Un matin, Paulo, a décidé que c’était trop dangereux de rester là. Qu’il fallait se mettre à l’abri dans les bois. Je ne connais qu’une forêt, c’est celle de Fontainebleau, elle est immense, on peut s’y perdre facilement, alors son idée m’a fait flipper, mais je n’ai pas eu vraiment le choix, l’idée de rester tout seul était encore pire que celle de partir avec lui.

Il a rempli deux gros sacs à dos de bouffe, fringues, duvets… Il a pris son arc (c’est marrant de penser à emporter un jouet mais bon, j’ai senti que ce n’était pas le moment de le charrier). Mon sac était super lourd. Pour un peu, je pouvais basculer en arrière et faire la tortue sans pouvoir me relever. Du coup, j’ai rigolé en m’imaginant les quatre pattes en l’air. Paulo m’a regardé d’un regard éteint, triste. C’est bizarre de le voir comme ça. Comme s’il avait basculé en si peu de temps dans le monde des adultes.

Avant de fermer la porte de notre appartement, j’ai laissé un mot sur la table pour les parents, Paulo n’y avait même pas pensé. Comment auraient-ils pu venir nous chercher sinon ?!

Et dire qu’avant, aller gare de Lyon et prendre le train pour Fontainebleau, c’était fastoche. On le faisait souvent le week-end pour « s’aérer« … Problème…pas de métro, pas de train… Que nos jambes ou les vélib’ qu’on a facilement barbotés. J’ai fait promettre à Paulo qu’on allait les rapporter une fois que tout serait redevenu normal. Je crois qu’il m’a répondu oui pour me faire plaisir.

On a retrouvé en chemin Léa et son frère Marco, le pote de Paulo. Ça faisait plusieurs jours qu’ils parlaient de partir et qu’ils avaient étudié le chemin pour Fontainebleau. J’ai découvert la petite Léa, avec sa dent de devant en moins.

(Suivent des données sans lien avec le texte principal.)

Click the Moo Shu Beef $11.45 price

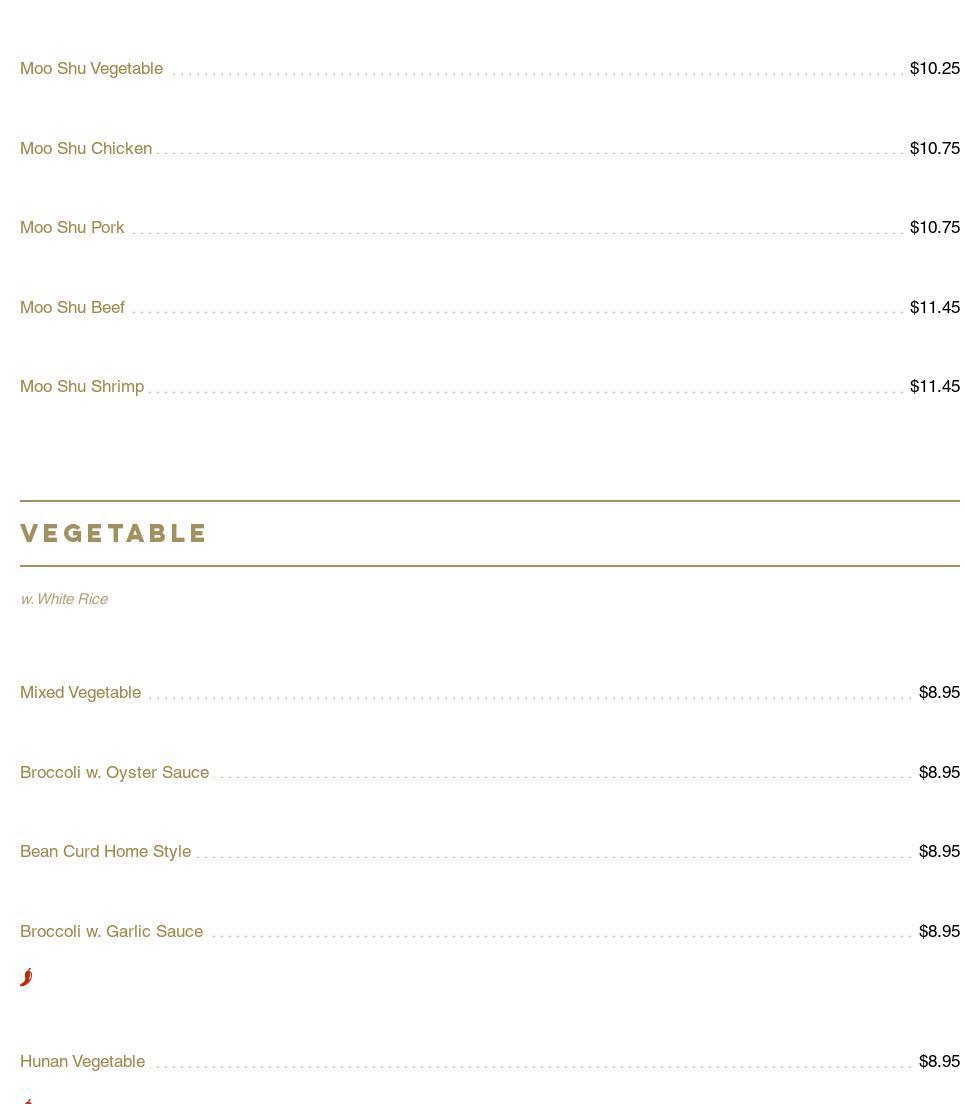tap(934, 307)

Marco lui avait fait des tresses. C’est marrant de faire des tresses à une gosse alors qu’on s’enfuit pour se cacher en pleine forêt. Il lui a même attrapé un casque pour pas qu’elle se fasse mal si elle tombe. Il a l’air d’y tenir Marco à sa petite soeur. Moi j’espère juste qu’elle va pas se mettre à chialer et attirer l’attention sur nous. Faut se faire discrets par les temps qui courent.

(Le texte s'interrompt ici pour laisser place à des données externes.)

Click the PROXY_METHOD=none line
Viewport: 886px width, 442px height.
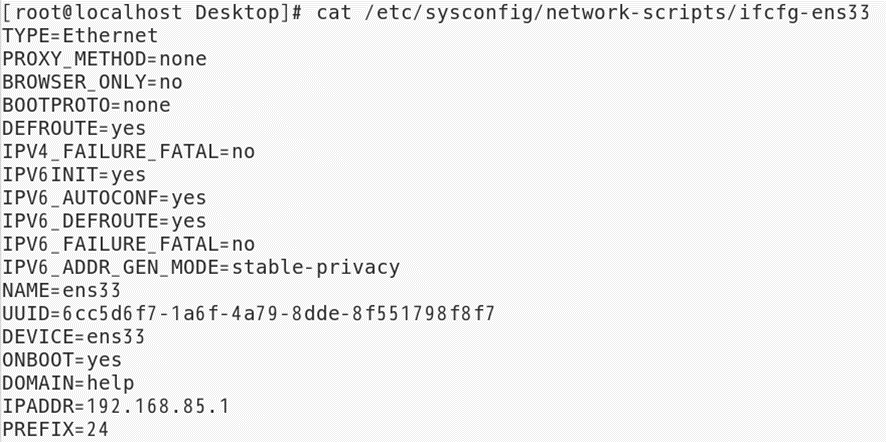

Léa regarde droit devant elle. Les yeux rouges et gonflés, perdus dans le vide, Peut-être qu’elle aussi a beaucoup pleuré et fait pipi au lit… De son sac à dos, dépasse son nounours ! Quel couillon, j’ai oublié de prendre mon lapinou. M’en fou si les autres se moquent de moi, j’aurais dû le prendre. Je demande à Paulo qu’on rentre à la maison le chercher. Il me répond que ce n’est pas l’heure de faire sa chochotte !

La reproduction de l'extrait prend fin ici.